#413 Hierarchical Decision Making and Control in RL-based Autonomous Driving for Improved Safety in Complex Traffic Scenarios

Principal Investigator: Keith Redmill
Status: Completed
Start Date: July 1, 2023
End Date: June 30, 2024

Project Type: Research Advanced
Grant Program: US DOT BIL, Safety21, 2023 - 2028 (4811)
Grant Cycle: Safety21 : 23-24
Visibility: Public

Abstract

In this work, we propose a framework for vehicle planning and decision-making and vehicle control. We formulate the vehicle control problem as an MDP (Markov Decision Process) and leverage reinforcement learning to learn high-quality autonomous driving strategies. The motivation behind this research stems from the complexity of highway driving, which requires the seamless coordination of multiple tasks to ensure safe and efficient navigation.

In the realm of vehicle control research, various methodologies have been explored, including model-based and rule-based approaches, as well as data-driven methods such as supervised learning and reinforcement learning. Model-based and rule-based methods provide transparency and interpretability in decision-making processes, but they necessitate tailored controllers for diverse driving scenarios [1-3]. On the other hand, data-driven methods like supervised learning require extensive dataset collection [4], while reinforcement learning generates its own data through simulations and learns driving strategies through interactions with the environment. A common limitation across prior works in reinforcement learning lies in their reliance on single-layer controllers, lacking higher-level decision-making capabilities [5][6]. Furthermore, existing studies often focus on relatively simplistic traffic scenarios, limiting the generalizability of their findings [7][8].

● GIVEN INSTRUCTION: Continue the project abstract on hierarchical reinforcement-learning control for autonomous driving from where it stops.

● RECORD EXCERPTS:
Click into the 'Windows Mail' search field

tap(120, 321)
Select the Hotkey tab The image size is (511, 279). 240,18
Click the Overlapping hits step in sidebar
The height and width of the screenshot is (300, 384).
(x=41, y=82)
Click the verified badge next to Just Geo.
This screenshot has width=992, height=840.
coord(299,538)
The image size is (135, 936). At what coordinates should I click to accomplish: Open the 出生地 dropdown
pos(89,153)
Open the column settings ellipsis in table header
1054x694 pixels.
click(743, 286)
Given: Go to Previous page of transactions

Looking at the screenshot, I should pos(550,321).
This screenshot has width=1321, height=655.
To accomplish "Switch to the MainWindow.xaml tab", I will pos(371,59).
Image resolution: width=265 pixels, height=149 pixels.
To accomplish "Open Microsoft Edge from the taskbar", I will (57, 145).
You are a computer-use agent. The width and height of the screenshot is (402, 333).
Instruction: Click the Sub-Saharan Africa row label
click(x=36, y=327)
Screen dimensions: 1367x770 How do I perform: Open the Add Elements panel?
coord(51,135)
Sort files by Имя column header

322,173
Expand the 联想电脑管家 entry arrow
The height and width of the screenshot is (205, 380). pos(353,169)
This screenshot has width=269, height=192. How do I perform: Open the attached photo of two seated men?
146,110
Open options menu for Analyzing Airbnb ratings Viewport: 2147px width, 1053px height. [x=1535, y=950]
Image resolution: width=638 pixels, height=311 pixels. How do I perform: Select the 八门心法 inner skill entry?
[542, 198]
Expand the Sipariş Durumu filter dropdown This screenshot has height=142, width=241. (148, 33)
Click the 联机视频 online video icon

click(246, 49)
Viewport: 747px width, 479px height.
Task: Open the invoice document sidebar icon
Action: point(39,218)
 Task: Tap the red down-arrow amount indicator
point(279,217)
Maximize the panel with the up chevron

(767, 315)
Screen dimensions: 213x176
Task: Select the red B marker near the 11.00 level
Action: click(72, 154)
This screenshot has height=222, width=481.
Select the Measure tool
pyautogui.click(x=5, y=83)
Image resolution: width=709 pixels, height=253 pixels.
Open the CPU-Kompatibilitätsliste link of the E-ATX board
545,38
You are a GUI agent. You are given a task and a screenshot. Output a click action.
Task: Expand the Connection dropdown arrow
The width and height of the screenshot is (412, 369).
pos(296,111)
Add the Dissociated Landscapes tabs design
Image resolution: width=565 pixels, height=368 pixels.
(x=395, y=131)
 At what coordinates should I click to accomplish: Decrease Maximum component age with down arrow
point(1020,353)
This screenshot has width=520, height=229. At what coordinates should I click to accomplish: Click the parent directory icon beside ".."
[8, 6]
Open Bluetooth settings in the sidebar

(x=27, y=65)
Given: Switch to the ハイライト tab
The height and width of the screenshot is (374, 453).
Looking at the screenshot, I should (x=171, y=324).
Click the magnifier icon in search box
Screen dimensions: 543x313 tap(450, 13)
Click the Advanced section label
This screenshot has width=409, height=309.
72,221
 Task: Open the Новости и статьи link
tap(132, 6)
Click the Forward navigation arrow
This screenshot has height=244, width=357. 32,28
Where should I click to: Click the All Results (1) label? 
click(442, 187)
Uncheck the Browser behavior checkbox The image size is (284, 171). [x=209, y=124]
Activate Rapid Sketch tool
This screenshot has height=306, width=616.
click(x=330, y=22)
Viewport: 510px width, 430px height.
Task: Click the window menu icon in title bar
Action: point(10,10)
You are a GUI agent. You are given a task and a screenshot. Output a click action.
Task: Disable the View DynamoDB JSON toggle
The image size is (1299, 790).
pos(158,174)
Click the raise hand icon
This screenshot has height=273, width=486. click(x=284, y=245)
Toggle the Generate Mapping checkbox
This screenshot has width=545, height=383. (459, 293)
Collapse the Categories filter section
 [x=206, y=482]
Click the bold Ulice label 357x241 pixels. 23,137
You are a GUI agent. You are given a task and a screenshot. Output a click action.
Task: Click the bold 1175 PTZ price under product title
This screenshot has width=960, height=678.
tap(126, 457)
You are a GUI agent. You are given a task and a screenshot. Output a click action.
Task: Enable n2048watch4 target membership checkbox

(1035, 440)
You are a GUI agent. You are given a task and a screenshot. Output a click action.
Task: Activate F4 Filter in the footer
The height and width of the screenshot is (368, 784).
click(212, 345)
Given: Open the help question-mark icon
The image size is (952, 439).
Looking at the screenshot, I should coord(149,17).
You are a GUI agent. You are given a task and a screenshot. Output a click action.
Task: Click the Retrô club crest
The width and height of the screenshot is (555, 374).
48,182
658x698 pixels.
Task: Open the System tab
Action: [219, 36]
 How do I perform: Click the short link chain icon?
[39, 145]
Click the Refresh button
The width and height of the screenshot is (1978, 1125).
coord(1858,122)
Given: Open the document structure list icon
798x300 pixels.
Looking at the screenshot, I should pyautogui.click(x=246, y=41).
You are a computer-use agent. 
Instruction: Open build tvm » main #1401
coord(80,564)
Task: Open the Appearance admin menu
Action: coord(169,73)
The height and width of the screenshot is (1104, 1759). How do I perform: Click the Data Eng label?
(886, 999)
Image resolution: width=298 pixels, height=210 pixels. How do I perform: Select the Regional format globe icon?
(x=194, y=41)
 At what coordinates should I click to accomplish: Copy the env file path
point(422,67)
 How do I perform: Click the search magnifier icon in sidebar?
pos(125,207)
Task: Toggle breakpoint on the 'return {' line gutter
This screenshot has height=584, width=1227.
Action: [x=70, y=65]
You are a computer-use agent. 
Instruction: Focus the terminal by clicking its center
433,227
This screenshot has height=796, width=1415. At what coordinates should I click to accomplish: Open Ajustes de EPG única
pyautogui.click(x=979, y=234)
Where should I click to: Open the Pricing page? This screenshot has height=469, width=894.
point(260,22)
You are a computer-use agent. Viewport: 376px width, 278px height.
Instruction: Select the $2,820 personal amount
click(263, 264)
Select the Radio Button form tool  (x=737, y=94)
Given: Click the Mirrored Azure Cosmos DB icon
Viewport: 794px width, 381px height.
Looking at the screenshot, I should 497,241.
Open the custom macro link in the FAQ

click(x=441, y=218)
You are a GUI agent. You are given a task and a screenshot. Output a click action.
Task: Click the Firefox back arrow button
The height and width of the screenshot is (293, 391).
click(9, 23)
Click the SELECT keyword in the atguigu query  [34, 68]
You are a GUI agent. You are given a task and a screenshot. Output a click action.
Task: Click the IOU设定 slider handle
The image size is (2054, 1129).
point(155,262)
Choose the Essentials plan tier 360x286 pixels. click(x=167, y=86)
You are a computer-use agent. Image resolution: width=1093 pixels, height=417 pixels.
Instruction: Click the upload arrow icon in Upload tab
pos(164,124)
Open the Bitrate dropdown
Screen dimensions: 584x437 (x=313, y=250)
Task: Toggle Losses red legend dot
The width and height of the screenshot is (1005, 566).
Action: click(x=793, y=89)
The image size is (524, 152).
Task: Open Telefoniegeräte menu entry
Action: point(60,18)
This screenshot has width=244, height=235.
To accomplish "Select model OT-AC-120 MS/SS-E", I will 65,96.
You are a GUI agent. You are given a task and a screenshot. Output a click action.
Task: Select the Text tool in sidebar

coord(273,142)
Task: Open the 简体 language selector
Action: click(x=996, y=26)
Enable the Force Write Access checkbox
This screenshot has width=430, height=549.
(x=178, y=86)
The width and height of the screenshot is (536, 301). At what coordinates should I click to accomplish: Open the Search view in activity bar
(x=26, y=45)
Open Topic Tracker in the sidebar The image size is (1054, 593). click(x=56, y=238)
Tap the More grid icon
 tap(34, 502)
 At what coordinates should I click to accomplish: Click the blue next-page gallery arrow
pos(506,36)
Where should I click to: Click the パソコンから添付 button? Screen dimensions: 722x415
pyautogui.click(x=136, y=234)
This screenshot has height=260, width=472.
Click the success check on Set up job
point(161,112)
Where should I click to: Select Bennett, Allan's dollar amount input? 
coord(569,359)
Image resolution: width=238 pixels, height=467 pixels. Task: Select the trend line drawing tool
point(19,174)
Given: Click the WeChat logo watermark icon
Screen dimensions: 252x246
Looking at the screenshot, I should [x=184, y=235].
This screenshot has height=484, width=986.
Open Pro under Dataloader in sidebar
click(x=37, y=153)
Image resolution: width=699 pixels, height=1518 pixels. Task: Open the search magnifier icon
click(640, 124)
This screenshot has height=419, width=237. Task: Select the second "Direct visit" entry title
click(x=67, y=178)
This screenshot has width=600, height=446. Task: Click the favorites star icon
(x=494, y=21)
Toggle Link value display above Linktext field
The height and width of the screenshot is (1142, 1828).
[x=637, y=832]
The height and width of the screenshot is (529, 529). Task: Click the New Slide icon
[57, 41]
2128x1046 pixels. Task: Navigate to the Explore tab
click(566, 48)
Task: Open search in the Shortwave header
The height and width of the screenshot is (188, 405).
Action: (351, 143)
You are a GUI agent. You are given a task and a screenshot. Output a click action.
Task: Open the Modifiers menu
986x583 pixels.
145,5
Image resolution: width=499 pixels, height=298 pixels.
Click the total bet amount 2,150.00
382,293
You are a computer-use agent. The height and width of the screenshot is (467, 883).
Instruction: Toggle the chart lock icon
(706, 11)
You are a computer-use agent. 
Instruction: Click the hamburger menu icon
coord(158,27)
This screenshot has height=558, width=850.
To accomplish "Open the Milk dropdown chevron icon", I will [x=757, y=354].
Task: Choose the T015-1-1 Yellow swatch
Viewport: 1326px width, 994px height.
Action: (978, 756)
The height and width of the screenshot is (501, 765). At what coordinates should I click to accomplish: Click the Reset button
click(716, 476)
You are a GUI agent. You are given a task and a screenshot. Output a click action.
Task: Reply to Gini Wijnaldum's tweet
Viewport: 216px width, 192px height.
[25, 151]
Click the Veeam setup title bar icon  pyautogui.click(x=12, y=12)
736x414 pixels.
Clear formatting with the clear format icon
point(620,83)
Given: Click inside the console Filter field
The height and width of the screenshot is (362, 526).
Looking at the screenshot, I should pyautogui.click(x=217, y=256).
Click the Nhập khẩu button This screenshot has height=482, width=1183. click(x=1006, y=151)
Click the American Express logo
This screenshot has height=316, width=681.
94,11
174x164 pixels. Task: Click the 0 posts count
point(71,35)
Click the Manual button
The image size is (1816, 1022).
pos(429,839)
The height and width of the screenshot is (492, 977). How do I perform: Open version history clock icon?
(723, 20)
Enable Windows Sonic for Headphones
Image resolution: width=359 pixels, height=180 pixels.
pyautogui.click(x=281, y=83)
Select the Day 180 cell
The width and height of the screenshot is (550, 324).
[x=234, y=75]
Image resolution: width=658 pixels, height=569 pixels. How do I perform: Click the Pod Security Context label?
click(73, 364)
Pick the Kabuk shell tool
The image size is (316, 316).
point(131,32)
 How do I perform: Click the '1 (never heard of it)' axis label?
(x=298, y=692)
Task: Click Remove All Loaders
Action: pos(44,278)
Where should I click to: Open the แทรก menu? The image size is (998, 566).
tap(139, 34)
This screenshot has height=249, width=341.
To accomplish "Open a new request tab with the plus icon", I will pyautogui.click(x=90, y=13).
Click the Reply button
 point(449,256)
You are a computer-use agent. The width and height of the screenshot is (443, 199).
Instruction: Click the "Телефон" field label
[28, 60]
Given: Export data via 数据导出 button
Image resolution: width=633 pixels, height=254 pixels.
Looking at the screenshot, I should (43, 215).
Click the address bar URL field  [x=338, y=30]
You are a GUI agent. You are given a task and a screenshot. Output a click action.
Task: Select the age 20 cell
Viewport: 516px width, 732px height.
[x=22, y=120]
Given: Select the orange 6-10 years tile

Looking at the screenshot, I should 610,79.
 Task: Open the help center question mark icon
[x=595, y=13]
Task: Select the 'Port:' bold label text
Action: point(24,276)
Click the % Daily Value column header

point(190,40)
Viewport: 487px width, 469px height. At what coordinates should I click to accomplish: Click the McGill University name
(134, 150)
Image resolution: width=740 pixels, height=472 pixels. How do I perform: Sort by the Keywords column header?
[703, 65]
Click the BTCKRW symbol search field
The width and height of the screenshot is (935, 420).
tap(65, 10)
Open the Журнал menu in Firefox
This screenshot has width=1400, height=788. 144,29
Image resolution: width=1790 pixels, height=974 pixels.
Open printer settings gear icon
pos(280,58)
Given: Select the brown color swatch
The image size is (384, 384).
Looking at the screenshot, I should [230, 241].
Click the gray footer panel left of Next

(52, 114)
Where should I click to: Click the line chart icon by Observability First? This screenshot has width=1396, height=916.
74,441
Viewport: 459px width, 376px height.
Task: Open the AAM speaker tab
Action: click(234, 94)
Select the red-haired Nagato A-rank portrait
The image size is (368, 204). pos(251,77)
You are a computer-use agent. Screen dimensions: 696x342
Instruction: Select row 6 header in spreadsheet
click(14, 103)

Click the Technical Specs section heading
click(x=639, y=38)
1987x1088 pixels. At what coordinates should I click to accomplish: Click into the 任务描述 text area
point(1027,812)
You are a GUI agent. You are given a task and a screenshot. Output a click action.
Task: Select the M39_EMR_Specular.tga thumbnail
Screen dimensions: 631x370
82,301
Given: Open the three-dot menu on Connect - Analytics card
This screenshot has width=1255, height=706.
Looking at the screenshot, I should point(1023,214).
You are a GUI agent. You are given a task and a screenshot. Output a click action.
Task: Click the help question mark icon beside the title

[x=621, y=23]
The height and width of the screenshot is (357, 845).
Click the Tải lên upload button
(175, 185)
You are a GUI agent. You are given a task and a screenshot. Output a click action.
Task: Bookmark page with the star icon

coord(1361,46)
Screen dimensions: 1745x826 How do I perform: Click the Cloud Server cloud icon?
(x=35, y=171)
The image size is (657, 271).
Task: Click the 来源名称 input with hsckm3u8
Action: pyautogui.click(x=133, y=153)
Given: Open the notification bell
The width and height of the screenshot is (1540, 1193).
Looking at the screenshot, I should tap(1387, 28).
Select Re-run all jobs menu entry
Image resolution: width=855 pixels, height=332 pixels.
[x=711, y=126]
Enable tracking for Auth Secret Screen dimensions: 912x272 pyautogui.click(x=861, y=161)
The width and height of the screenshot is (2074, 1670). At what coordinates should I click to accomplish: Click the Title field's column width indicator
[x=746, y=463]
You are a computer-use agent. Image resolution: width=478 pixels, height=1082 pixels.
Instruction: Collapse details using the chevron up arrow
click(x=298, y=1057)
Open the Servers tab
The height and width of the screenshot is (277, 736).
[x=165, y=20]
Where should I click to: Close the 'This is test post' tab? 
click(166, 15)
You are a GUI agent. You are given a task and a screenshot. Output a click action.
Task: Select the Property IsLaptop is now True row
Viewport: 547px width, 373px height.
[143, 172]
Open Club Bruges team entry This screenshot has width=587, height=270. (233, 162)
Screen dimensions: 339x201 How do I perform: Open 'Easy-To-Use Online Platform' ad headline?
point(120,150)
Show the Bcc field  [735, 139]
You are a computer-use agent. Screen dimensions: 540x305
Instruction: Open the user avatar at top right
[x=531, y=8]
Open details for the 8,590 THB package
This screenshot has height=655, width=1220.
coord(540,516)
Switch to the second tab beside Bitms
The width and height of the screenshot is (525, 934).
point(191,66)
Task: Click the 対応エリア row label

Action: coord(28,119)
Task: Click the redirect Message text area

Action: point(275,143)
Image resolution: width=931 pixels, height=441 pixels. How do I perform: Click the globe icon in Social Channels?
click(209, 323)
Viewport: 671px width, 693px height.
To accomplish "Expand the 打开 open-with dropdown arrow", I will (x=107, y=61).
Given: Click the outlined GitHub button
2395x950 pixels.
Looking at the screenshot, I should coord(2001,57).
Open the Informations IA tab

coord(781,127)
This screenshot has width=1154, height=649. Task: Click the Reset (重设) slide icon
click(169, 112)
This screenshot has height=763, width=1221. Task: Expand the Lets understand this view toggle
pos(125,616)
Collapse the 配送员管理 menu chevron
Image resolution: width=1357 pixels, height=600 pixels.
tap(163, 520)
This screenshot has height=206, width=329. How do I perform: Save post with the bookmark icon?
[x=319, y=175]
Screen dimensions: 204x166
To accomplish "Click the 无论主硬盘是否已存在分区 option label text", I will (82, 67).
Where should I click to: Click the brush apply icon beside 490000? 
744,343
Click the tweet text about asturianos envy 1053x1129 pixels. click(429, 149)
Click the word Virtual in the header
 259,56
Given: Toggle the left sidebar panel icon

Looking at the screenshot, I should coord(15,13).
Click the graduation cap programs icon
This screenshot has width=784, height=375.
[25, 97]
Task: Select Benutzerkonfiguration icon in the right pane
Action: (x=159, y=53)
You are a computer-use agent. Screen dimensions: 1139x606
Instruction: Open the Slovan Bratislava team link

● THE ANSWER:
To address these limitations and to address the challenges posed by complex highway driving scenarios, we adopt a Hierarchical Deep Reinforcement Learning (HDRL) framework. Specifically, the upper-level controller will set the vehicle’s target speed and desired lane or lane change behavior, while the lower-level controller undertakes the fine-grained task of managing the driving dynamics of the vehicle’s longitudinal acceleration and lateral steering control. This hierarchical framework endows the controller with enhanced interpretability and empowers it to navigate complex and intricate traffic environments more effectively than single-layer counterparts. By incorporating high-level decision-making abilities, our proposed approach presents a significant advancement over traditional reinforcement learning-based controllers.

We contemplate two pivotal advantages from this approach. Firstly, HDRL facilitates the hierarchical decomposition of decision-making tasks, enhancing the efficiency of task execution. Secondly, within the HDRL framework, the dual layers of controllers exhibit distinct exploration capabilities in unfamiliar environments. This empowers us to harness the upper-level controller's proficiency in mapping potential driving trajectories within intricate autonomous driving settings, while concurrently engaging the lower-level controller for precise real-time adjustments and control of vehicle behavior. By leveraging the advantages of hierarchical learning, we aim to achieve better coordination and decision-making capabilities, leading to improved safety and exploration in high-stakes environments.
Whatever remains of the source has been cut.